─── GIVEN ENTRIES ───

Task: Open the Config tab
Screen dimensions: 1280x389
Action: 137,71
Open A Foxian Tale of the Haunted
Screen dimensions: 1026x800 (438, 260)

───

- YOUR ASSIGNMENT: Go through the entries and repeat each one exactly.

- YOUR RESPONSE:
Task: Open the Config tab
Screen dimensions: 1280x389
Action: 137,71
Open A Foxian Tale of the Haunted
Screen dimensions: 1026x800 (438, 260)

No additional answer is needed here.